Section 1. Amend Section 151 of Title 8, Delaware Code, by striking subsection (b) of said section in its entirety, and substituting in lieu thereof a new subsection (b) to read as follows:

"(b) Any stock which is entitled upon any distribution of the corporation's assets, whether by dividend or by liquidation, to a preference over another class or series of stock may be made subject to redemption by the corporation at its option or at the option of the holders of such stock or upon the happening of a specified event. Any stock of a regulated investment company registered under the Investment Company Act of 1940, as heretofore or hereafter amended, may be given the right to require the corporation to redeem or repurchase the stock at the option of the holder of the stock, provided such redemption or repurchase would not impair or cause a further impairment of the capital of the corporation. Any stock of a corporation which has a license or franchise from a governmental agency to conduct its business or is a member of a national securities exchange, which license, franchise or membership is conditioned upon some or all of the holders of its stock possessing prescribed qualifications, may be made subject to redemption by the corporation to the extent necessary to prevent the loss of such license, franchise or membership or to reinstate it. Any stock which may be made redeemable under this section may be redeemed for cash, property or rights, including securities of the same or another corporation, at such time or times, price or prices, or rate or rates, and with such adjustments, as shall be stated in the certificate of incorporation or in the resolution or resolutions providing for the issue of such stock adopted by the board of directors as herein-above provided."

Section 2. Amend Section 154 of Title 8, Delaware Code, by inserting in such section a new sentence following the third sentence in such section, to read as follows:

"The amount of the consideration so determined to be capital in respect of any shares without par value shall be the stated capital of such shares."

Section 3. Amend Section 160 of Title 8, Delaware Code, by striking said section in its entirety and substituting in lieu thereof a new Section 160 to read as follows:

§ 160. Corporation's powers respecting ownership, voting, etc. of its own stock; rights of stock called for redemption

(a) Every corporation may purchase, redeem, receive, take or otherwise acquire, own and hold, sell, lend, exchange, transfer or otherwise dispose of, pledge, use and otherwise deal in and with its own shares ; provided, however, that no corporation shall-

1. Purchase or redeem its own shares of capital stock for cash or other property when the capital of the corporation is impaired or when such purchase or redemption would cause any impairment of the capital of the corporation, except that a corporation may purchase or redeem out of capital any of its own shares which are entitled upon any distribution of its assets, whether by dividend or in liquidation, to a preference over another class or series of its stock if such shares will be retired upon their acquisition and the capital of the corporation reduced in accordance with Sections 243 and 244 of this title;

2. Purchase, for more than the price at which they may then be redeemed, any of its shares which are redeemable at the option of the corporation; or,

3. Redeem any of its shares unless their redemption is authorized by Section 151 (b) of this title and then only in accordance with such Section and the certificate of incorporation.

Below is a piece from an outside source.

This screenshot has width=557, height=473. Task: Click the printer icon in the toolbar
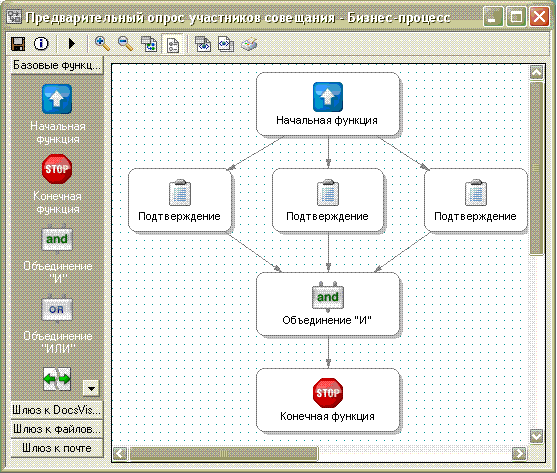tap(249, 44)
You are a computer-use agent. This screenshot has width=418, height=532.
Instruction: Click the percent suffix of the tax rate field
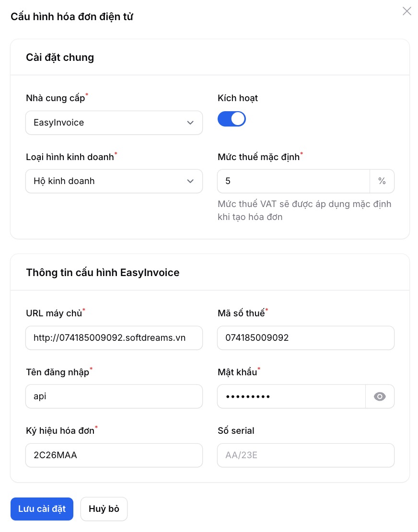point(382,181)
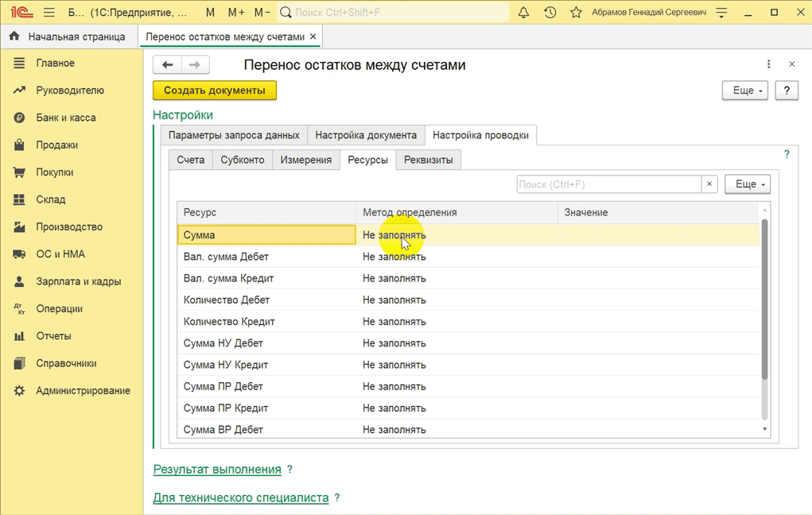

(b) Nothing in this section limits or affects a corporation's right to resell any of its shares theretofore purchased or redeemed out of surplus and which have not been retired, for such consideration as shall be fixed by the board of directors.

(c) Shares of its own capital stock belonging to the corporation or to another corporation, if a majority of the shares entitled to vote in the election of directors of such other corporation is held, directly or indirectly, by the corporation, shall neither be entitled to vote nor be counted for quorum purposes. Nothing in this section shall be construed as limiting the right of any corporation to vote stock, including but not limited to its own stock, held by it in a fiduciary capacity.

(d) Shares which have been called for redemption shall not be deemed to be outstanding shares for the purpose of voting or determining the total number of shares entitled to vote on any matter on and after the date on which written notice of redemption has been sent to holders thereof and a sum sufficient to redeem such shares has been irrevocably deposited or set aside to pay the redemption price to the holders of the shares upon surrender of certificates therefor.

Section 4. Amend Section 164 of Title 8, Delaware Code, by inserting in the last sentence thereof the word "stockholder" immediately following the word "delinquent" and before the word "on".

Section 5. Amend Section 170(a) of Title 8, Delaware Code, by striking therefrom the word "243" as such word appears twice in such subsection, in the first sentence thereof and in the second sentence thereof.

Section 6. Amend Section 174 of Title 8, Delaware Code, by striking therefrom the words "or 243" as the same appear in the first sentence of such section after .the word "173" and before the word "of"; and by inserting the word "or" in the first sentence of such section after the word '1.60" and before the word "173".

Section 7. Amend Section 242(b) of Title 8, Delaware Code, by striking such subsection in its entirety and substituting a new subsection (b) in lieu thereof to read as follows:

"(b) If an amendment effects any change in the issued shares of the corporation, and if, when the amendment becomes effective the aggregate amount of capital represented by all issued shares immediately after the amendment will be less than the aggregate amount of capital represented by all issued shares immediately before the amendment, the certificate of amendment shall state that a certificate of reduction of capital pursuant to Section 244(c) of this title is being filed with the certificate of amendment."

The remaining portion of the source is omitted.